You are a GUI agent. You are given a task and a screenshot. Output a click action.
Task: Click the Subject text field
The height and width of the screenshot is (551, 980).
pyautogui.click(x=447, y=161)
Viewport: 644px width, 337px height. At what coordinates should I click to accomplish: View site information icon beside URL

• • • • •

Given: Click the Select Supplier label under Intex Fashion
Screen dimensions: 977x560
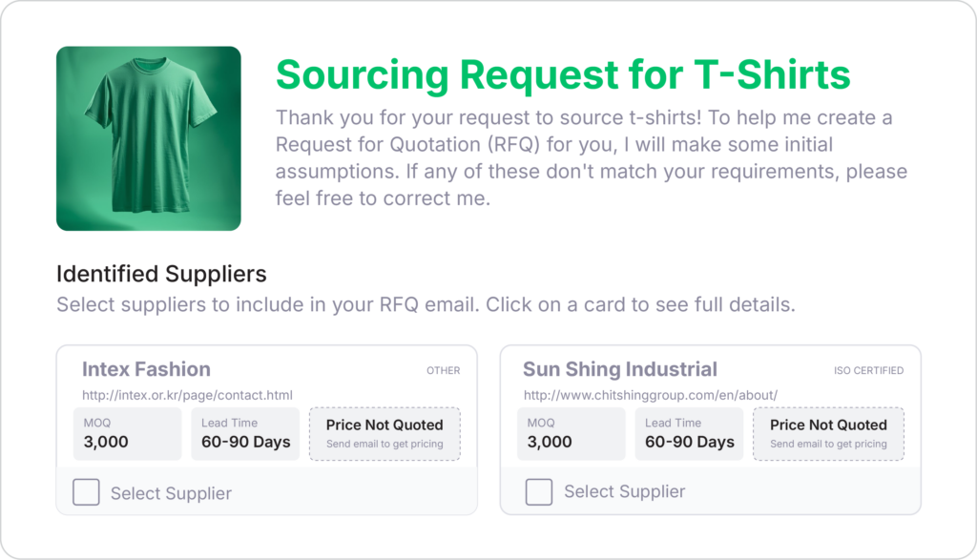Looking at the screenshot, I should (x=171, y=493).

• • • • •

When the line with "Task: Click the Subject text field" is reached in the data above, start copying there, and copy each line exactly until the line with "Viewport: 644px width, 337px" has been copied; copy nothing else.

Task: Click the Subject text field
The height and width of the screenshot is (551, 980).
pyautogui.click(x=447, y=161)
Viewport: 644px width, 337px height. At what coordinates should I click to accomplish: View site information icon beside URL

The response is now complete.